**TASK DIRECTIONS:** Show only those lines of the entries where the string "user" is found.

↓↓↓

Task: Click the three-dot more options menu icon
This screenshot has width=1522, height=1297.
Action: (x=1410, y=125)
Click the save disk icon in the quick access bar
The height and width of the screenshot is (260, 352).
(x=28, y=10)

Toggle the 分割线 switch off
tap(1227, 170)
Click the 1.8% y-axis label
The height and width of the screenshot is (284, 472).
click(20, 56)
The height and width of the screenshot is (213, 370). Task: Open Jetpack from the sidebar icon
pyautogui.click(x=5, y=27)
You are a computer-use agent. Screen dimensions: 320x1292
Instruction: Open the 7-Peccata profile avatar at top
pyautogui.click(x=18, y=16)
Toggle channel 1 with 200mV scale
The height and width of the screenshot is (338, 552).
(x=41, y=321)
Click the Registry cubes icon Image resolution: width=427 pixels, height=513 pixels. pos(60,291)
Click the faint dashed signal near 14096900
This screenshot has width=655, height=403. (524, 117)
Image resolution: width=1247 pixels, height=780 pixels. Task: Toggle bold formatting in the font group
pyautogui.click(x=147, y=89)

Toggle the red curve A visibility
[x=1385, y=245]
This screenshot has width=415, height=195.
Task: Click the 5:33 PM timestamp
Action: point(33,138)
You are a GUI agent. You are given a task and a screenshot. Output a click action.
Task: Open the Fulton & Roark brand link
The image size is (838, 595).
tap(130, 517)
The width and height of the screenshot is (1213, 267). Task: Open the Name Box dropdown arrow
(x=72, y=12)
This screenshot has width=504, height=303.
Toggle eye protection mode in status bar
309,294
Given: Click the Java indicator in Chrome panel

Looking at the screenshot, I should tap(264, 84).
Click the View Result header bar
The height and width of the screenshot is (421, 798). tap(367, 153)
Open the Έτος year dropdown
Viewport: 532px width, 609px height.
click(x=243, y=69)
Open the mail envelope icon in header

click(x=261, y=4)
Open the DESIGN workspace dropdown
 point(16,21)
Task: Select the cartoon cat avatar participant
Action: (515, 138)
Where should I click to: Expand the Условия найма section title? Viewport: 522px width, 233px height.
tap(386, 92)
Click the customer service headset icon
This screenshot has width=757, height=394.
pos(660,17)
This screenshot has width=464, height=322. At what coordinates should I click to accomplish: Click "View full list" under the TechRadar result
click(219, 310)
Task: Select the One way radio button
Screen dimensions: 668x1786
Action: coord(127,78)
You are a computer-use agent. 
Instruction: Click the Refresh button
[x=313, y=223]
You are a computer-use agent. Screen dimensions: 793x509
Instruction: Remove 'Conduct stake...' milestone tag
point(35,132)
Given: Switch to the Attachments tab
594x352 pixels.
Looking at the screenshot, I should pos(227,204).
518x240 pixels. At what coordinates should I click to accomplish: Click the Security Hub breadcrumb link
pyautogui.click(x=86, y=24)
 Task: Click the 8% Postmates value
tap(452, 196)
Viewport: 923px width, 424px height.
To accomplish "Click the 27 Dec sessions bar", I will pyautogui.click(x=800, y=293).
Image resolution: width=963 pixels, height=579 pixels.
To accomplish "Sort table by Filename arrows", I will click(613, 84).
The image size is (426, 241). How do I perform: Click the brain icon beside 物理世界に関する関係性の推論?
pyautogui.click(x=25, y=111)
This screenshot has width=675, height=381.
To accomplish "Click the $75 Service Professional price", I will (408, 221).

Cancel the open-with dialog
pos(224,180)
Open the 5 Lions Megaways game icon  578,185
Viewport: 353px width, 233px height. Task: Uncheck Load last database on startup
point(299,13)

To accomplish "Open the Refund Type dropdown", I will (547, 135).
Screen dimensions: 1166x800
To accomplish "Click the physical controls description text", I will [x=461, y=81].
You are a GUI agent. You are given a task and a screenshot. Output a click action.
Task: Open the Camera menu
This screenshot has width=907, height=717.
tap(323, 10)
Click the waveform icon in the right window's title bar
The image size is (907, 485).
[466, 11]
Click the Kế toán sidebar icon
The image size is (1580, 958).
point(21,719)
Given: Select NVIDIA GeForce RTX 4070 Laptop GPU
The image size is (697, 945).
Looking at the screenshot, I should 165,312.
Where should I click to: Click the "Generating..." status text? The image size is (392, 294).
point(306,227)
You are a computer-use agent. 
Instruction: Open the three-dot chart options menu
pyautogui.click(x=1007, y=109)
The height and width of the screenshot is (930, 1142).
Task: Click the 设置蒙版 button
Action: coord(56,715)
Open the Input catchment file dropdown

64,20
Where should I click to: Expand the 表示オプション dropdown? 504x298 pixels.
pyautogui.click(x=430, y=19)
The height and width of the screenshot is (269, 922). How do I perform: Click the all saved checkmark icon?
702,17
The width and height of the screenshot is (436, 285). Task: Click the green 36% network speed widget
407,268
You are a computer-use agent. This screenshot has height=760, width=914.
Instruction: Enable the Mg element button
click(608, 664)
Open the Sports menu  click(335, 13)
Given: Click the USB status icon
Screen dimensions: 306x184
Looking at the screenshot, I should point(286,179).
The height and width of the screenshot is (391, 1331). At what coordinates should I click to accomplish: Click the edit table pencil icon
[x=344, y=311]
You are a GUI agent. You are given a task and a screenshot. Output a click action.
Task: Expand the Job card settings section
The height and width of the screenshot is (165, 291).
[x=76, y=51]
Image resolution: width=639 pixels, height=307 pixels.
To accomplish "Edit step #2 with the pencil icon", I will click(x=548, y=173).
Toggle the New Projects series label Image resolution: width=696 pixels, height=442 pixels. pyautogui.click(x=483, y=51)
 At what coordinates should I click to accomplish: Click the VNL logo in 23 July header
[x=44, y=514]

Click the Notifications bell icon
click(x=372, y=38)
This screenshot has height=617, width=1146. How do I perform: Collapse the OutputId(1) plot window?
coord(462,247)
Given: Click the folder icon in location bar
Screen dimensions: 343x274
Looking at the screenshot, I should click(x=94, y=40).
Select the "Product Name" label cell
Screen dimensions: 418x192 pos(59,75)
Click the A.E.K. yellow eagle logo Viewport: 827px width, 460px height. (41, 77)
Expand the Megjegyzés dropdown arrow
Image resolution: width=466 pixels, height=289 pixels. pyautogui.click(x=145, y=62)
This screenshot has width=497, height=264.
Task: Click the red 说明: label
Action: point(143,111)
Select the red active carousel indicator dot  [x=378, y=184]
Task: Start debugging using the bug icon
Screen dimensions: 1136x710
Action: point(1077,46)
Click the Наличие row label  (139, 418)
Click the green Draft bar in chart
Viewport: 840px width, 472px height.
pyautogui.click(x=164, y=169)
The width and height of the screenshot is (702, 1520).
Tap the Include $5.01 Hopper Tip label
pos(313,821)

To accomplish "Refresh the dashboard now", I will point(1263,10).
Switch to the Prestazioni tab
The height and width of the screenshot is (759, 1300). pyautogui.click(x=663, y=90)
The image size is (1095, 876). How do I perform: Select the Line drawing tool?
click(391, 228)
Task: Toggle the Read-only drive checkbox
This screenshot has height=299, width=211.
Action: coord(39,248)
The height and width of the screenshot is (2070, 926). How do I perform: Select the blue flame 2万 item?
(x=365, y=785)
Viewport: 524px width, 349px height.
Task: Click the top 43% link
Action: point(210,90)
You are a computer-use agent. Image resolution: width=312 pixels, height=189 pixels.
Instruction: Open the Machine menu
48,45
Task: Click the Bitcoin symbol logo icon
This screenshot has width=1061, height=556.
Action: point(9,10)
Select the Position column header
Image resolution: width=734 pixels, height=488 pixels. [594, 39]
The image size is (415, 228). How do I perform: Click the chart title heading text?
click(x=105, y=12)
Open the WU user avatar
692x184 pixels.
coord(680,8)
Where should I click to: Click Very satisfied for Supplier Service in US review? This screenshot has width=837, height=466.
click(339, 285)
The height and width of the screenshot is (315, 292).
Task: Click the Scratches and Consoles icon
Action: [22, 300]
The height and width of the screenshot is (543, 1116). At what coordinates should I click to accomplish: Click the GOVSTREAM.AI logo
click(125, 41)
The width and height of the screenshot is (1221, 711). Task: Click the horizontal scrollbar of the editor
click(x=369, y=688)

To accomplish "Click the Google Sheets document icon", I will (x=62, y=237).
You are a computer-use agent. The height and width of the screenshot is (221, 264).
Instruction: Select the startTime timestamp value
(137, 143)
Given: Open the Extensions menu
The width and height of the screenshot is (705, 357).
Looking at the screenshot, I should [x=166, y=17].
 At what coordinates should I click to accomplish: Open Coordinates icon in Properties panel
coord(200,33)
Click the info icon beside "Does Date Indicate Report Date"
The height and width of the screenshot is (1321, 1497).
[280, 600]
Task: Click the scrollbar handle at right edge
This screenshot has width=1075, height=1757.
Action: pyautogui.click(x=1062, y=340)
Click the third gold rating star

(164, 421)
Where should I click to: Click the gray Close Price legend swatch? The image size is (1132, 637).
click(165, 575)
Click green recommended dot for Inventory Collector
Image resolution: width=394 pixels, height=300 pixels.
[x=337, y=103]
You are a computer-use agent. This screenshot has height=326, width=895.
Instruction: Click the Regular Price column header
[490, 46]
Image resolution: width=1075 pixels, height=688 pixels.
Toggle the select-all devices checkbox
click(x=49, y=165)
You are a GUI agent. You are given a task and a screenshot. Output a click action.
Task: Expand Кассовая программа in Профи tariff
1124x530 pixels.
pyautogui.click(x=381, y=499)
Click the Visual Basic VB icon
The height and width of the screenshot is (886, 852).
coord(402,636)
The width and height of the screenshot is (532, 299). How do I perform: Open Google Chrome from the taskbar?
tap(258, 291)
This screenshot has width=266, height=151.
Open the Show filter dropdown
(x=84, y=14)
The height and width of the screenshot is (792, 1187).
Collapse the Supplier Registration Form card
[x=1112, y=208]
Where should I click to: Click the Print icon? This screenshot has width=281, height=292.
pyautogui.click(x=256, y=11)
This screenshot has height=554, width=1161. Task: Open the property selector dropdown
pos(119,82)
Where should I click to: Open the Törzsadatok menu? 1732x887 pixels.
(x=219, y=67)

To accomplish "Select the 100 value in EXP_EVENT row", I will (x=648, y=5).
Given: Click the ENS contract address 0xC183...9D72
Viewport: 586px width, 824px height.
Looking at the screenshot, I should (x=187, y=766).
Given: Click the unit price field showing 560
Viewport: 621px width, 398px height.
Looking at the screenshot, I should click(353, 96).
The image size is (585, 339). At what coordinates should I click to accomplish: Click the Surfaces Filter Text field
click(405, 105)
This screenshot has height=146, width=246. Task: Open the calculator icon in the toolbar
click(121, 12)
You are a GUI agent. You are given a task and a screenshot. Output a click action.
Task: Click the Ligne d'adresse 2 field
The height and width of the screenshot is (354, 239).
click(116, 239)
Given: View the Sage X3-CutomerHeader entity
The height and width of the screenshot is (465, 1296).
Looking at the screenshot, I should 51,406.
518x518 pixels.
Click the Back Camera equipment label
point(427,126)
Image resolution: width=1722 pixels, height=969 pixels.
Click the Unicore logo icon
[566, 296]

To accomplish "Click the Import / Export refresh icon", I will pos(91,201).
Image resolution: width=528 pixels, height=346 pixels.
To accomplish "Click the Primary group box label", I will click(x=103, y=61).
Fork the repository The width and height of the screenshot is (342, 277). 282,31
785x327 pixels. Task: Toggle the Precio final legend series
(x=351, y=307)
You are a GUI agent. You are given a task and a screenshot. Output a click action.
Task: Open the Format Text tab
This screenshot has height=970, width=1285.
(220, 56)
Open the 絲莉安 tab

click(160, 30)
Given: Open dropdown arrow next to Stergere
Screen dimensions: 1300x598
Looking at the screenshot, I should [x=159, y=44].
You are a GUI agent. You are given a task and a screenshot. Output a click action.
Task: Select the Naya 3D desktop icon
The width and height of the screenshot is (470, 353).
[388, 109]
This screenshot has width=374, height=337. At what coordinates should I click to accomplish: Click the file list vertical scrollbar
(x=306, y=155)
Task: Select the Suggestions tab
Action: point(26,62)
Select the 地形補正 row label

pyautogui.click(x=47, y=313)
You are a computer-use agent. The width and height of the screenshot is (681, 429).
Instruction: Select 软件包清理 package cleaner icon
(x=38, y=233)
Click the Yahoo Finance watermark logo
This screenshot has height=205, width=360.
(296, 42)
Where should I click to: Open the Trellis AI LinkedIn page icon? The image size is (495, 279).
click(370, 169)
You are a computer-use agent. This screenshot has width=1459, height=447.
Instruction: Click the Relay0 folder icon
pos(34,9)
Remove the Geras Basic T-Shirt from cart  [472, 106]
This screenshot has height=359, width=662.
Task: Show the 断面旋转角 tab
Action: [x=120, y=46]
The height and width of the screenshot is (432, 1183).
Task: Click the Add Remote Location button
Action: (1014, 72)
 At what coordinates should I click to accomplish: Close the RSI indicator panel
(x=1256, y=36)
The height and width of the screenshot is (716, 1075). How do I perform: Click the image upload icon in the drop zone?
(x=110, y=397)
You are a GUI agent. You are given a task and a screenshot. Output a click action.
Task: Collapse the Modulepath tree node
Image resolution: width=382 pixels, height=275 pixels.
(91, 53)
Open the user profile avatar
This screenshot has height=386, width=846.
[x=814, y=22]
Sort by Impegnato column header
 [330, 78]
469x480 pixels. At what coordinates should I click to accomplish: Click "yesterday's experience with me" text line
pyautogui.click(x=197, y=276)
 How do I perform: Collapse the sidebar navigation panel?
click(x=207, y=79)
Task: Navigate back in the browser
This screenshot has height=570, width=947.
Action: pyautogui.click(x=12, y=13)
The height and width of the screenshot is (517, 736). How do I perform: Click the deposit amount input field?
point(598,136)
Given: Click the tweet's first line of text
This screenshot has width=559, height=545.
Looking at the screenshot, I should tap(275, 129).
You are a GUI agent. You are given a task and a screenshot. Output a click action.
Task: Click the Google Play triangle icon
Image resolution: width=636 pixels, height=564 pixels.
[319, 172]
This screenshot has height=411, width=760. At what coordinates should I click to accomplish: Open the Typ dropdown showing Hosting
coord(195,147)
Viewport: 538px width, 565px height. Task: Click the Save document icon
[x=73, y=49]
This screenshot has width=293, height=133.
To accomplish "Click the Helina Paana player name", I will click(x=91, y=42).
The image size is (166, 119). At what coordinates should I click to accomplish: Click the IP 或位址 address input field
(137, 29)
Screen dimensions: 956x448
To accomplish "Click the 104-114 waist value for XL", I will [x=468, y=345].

↑↑↑

**EXPECTED ANSWER:**
Open the WU user avatar
Open the user profile avatar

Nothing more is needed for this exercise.